== MATERIAL SHOWN ==
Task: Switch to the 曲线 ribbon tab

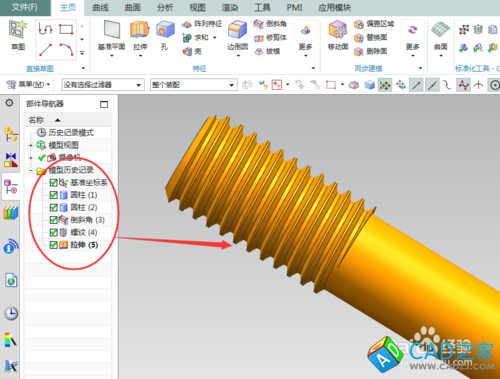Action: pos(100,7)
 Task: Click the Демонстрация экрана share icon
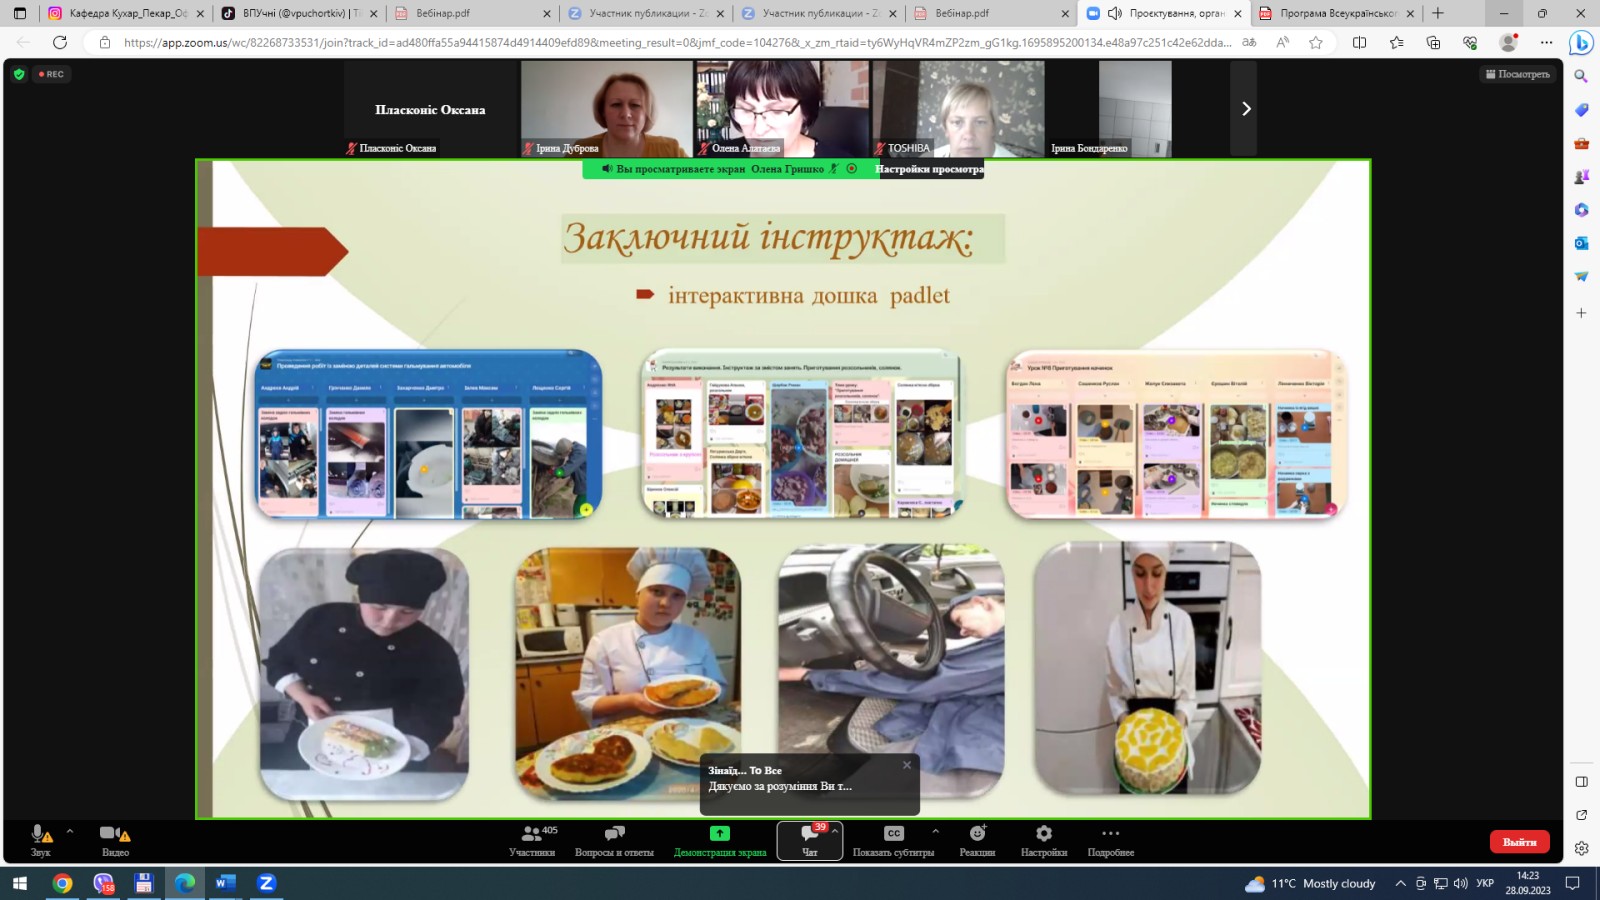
...
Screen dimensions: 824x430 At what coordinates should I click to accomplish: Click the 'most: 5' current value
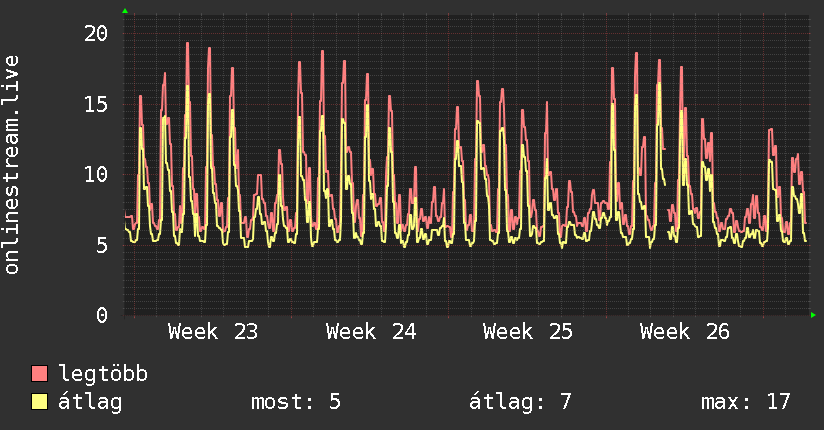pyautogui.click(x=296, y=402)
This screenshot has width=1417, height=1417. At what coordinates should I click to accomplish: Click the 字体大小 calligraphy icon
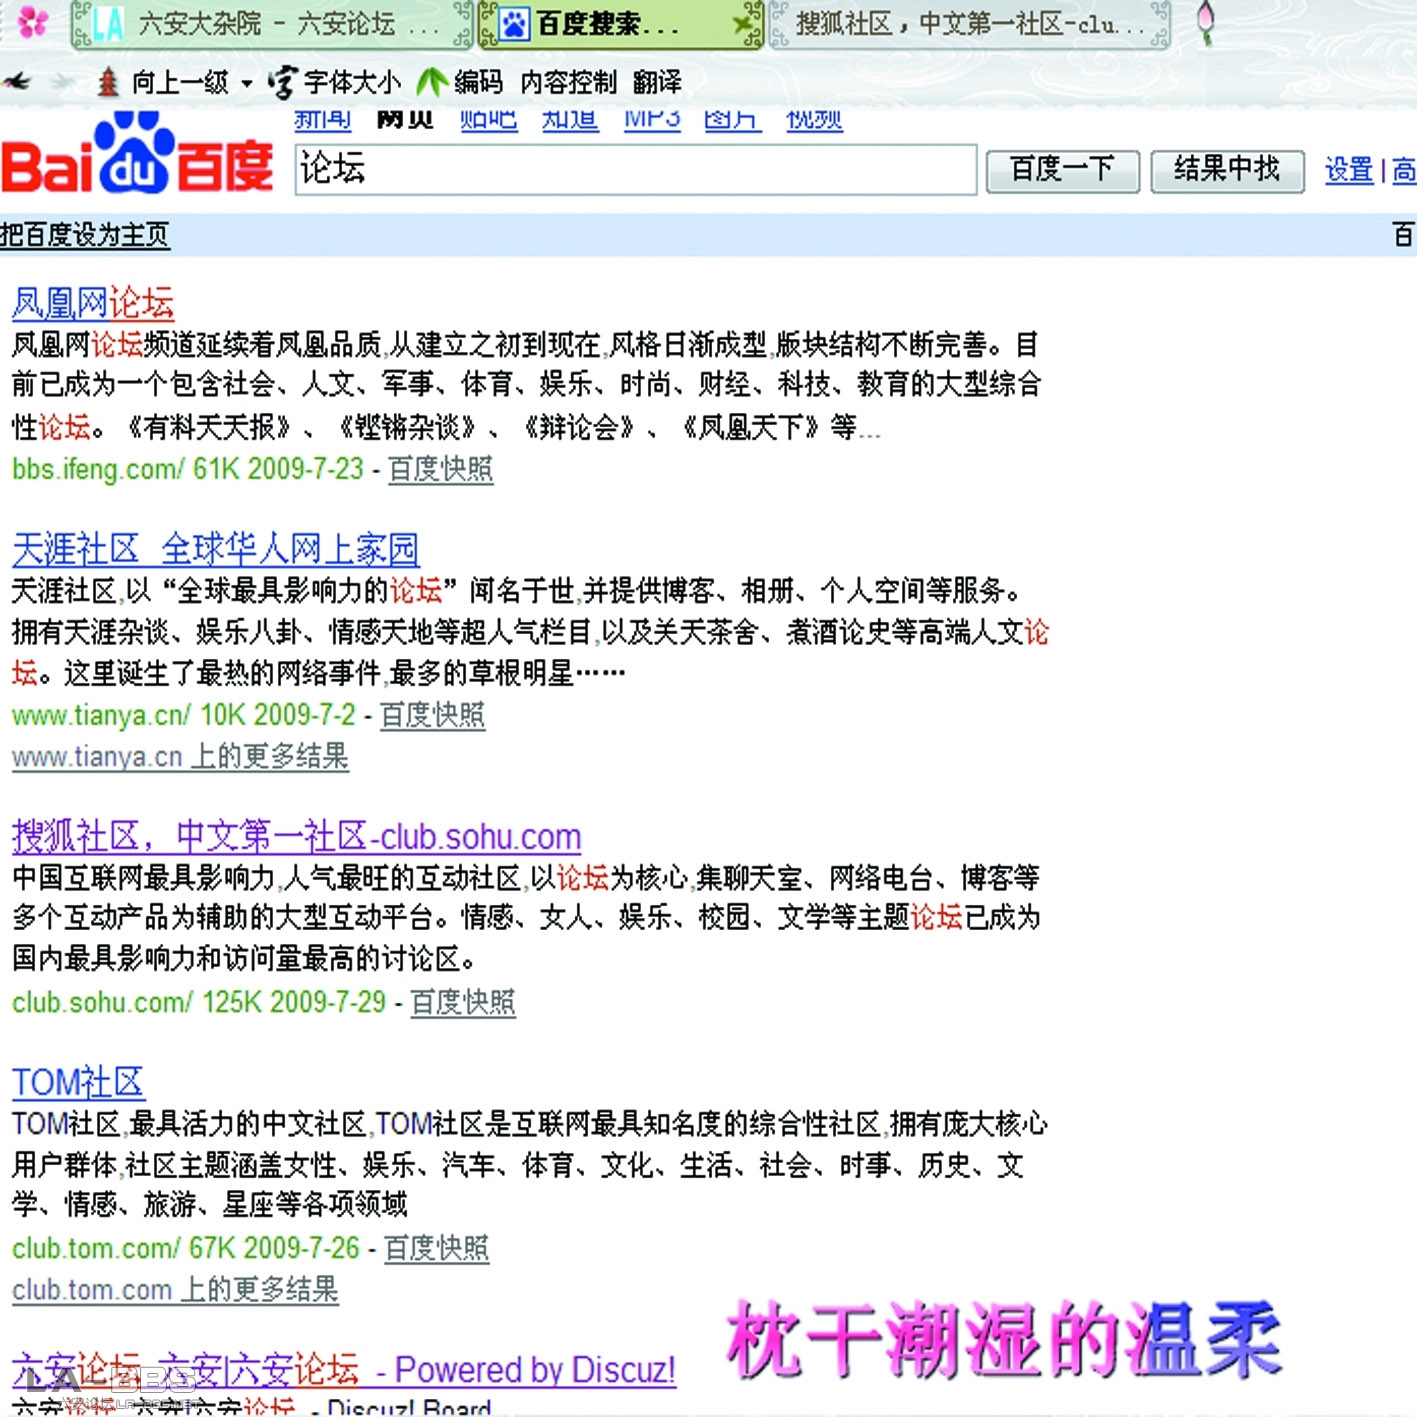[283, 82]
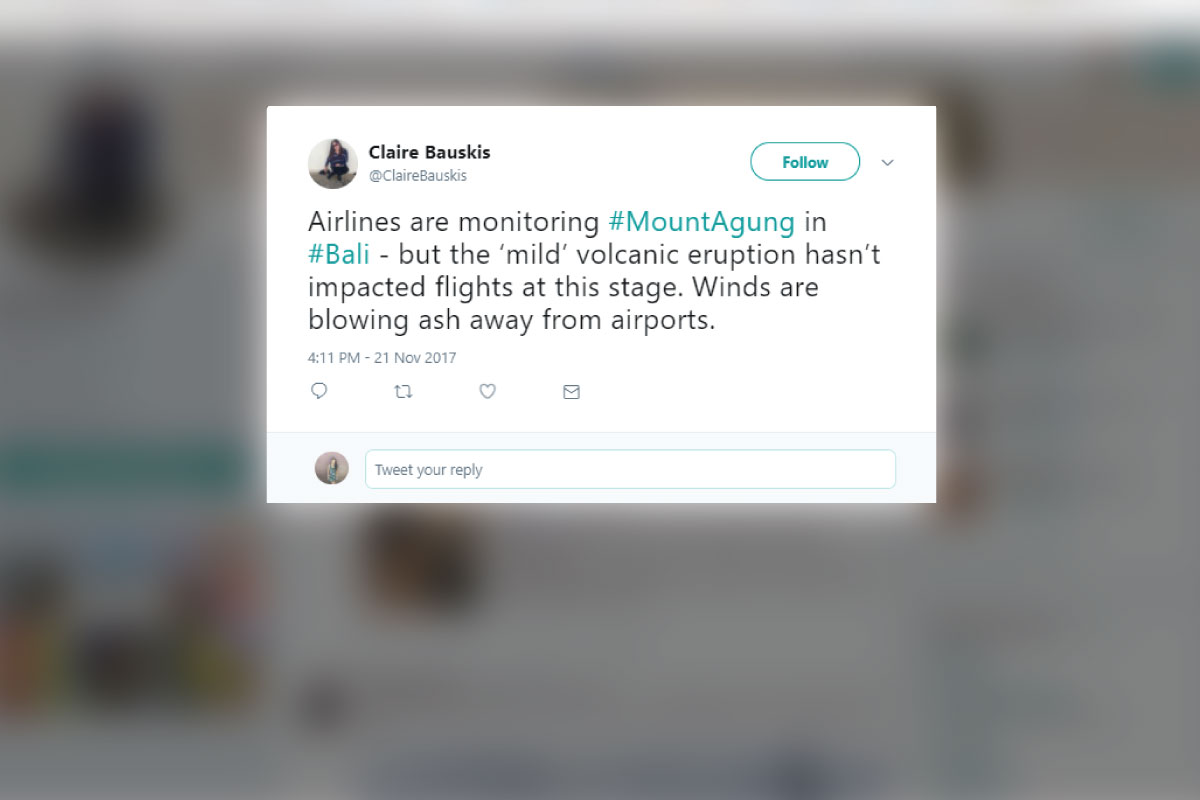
==
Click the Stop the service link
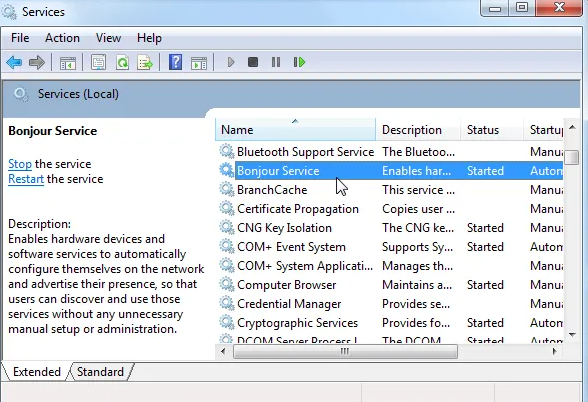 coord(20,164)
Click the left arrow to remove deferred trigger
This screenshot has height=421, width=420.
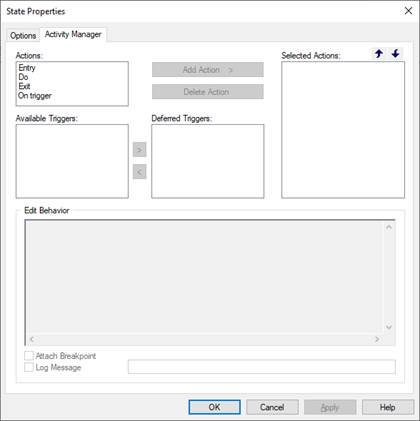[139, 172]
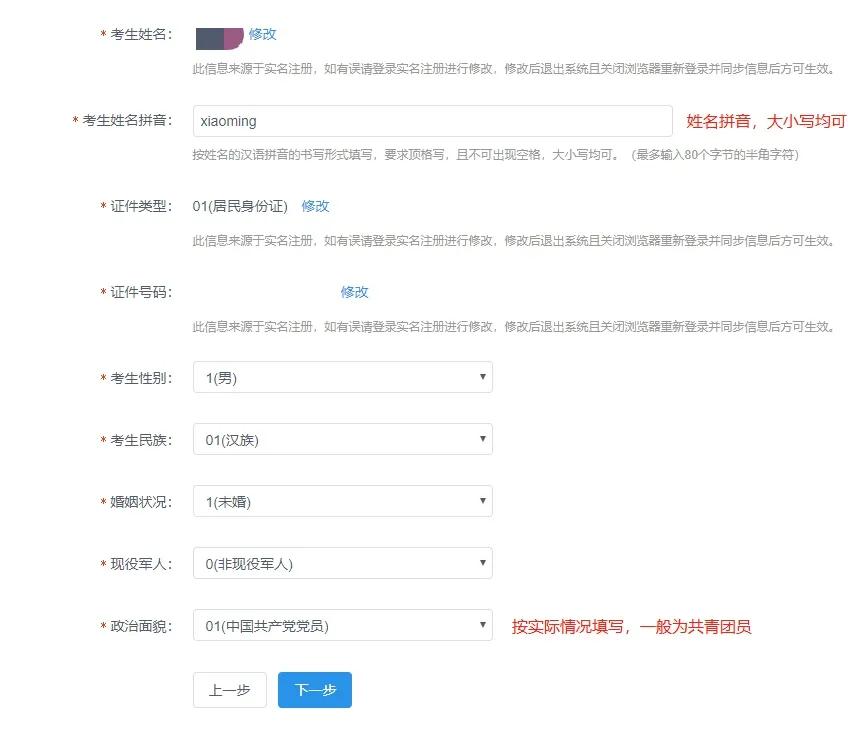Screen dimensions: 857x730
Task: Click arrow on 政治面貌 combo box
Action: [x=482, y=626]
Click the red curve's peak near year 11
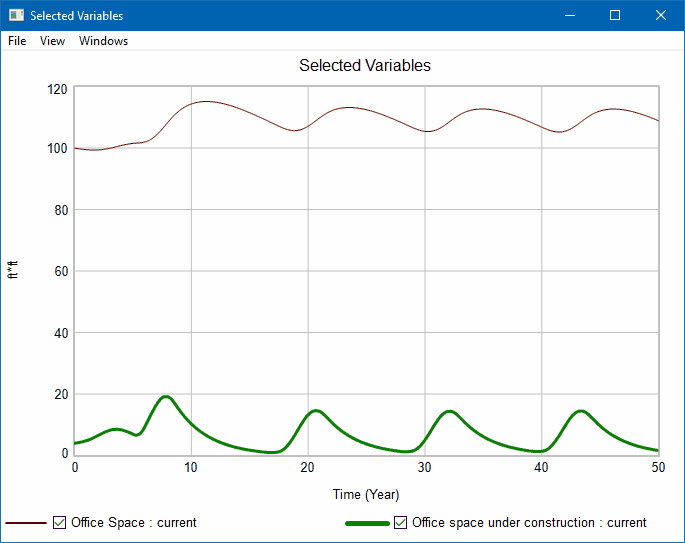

== EXERCISE ==
Retype the lines of the records starting at the line containing "Click the left" and ending at the line containing "Click the red curve's peak near year 11", leaving out the pictures.

== CORRECT RESULT ==
Click the left arrow to remove deferred trigger
This screenshot has height=421, width=420.
[139, 172]
Screen dimensions: 857x730
Task: Click arrow on 政治面貌 combo box
Action: [x=482, y=626]
Click the red curve's peak near year 11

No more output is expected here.